§ **Short problem**
Repeat verbatim the passage of the film review excerpt below that opens with the words containing "Like a coward, Corky" and closes with "for .50 cents).".

§ **Excerpted text**
Like a coward, Corky leaves his wife and kids flat (we don’t even get a scene of him saying goodbye to his boys), without any money, and apparently with no shame, either, considering his high spirits when calling on Billy to join him in his cross-country lam-out. When things get tight on the road (he has to sell his tools piecemeal for gas and cheeseburgers), Corky still can’t win for losing—he “wins” a race by default (the other drivers flame out), but his cockiness at a sure win (he’s waving to the crowd when he should just concentrate on driving) helps blow the engine and he crosses the finish line ass-backwards and humiliated (the track owner, Luckinbill, refuses to give him the prize money, just the trophy…which Corky pawns for .50 cents).
Cannibalizing his car as they travel East, he’s willing to almost commit an assault on a black junk yard dealer who won’t give him enough money for Corky’s spare tire (Corky then takes his anger out on a random driver by running his Cadillac off the road, to Billy’s horror). Corky can’t even accept a kind offer of help from a passing hippie (“Get your Communist ass outta here!” Corky screams) when his ‘Cuda conks out, almost hitting the hippie before he takes out his frustration and disappointment on his best friend Billy, who finally sees the light about Corky and leaves him, then and there, by hitching a ride with the long hair (a nice break from what we expect here—our ingrained “buddy road pic” expectations make us think Connelly’s going all the way with Blake).

§ **Extracted material**
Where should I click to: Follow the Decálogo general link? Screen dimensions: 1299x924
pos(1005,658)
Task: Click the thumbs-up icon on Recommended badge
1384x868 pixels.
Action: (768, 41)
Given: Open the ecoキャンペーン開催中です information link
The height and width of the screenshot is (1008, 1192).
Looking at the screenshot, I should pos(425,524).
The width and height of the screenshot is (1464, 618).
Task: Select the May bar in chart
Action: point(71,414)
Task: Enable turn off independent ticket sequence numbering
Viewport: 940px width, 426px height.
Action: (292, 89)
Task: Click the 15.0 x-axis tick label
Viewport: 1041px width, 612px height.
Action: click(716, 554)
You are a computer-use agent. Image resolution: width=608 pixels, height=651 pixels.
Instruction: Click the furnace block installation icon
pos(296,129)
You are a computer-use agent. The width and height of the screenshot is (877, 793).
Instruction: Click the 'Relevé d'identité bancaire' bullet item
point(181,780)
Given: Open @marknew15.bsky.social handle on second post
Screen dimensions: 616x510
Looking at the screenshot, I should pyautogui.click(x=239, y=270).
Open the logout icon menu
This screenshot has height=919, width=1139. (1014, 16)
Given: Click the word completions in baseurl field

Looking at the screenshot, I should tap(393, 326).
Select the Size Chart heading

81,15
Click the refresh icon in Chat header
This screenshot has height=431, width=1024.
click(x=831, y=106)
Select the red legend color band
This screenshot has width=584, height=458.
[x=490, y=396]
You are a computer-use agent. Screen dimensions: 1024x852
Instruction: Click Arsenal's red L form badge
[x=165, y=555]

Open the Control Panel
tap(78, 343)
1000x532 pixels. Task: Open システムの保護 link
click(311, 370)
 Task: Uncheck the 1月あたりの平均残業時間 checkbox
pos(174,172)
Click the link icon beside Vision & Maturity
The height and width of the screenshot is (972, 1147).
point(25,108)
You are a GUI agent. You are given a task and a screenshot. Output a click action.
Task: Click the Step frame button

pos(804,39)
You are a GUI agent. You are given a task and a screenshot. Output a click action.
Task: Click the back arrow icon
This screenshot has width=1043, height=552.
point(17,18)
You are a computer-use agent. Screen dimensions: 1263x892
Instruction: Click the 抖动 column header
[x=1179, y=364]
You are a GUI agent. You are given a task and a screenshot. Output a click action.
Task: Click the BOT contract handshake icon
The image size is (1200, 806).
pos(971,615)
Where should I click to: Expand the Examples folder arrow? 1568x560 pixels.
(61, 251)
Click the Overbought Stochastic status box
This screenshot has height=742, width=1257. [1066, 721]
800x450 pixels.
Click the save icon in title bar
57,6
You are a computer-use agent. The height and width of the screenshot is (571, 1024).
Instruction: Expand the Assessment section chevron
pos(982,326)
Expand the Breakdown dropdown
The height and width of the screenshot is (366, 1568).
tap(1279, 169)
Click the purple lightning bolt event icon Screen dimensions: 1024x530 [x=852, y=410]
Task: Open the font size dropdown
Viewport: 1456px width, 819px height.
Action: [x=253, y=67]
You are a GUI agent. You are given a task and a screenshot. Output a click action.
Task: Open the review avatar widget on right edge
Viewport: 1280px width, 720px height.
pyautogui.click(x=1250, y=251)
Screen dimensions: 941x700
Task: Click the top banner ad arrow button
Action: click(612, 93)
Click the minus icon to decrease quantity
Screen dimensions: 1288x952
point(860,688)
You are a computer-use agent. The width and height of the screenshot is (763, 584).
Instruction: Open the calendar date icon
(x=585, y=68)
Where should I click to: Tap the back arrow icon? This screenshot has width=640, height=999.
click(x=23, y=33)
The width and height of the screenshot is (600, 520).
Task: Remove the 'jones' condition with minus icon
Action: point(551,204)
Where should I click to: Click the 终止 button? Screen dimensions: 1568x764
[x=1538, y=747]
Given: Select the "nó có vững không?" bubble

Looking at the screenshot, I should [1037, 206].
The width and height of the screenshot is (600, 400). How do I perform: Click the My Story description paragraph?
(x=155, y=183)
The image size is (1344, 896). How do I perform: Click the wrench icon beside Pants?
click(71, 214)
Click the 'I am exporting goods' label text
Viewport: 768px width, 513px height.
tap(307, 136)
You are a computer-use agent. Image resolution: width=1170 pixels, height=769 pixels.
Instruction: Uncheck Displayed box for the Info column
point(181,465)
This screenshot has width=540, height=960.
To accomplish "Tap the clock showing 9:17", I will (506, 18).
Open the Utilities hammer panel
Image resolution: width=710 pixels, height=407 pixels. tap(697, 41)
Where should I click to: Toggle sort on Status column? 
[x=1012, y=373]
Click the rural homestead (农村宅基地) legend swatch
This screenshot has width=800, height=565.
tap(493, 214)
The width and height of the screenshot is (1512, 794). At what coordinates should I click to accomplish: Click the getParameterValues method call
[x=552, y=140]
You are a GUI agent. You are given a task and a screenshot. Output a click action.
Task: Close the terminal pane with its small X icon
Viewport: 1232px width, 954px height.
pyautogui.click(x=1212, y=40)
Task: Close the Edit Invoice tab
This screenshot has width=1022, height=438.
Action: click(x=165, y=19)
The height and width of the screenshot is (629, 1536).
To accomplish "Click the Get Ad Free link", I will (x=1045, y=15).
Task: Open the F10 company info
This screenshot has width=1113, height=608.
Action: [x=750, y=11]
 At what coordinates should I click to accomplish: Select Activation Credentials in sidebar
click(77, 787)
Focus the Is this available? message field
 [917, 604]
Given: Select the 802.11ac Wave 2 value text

§ **Reply**
Like a coward, Corky leaves his wife and kids flat (we don’t even get a scene of him saying goodbye to his boys), without any money, and apparently with no shame, either, considering his high spirits when calling on Billy to join him in his cross-country lam-out. When things get tight on the road (he has to sell his tools piecemeal for gas and cheeseburgers), Corky still can’t win for losing—he “wins” a race by default (the other drivers flame out), but his cockiness at a sure win (he’s waving to the crowd when he should just concentrate on driving) helps blow the engine and he crosses the finish line ass-backwards and humiliated (the track owner, Luckinbill, refuses to give him the prize money, just the trophy…which Corky pawns for .50 cents).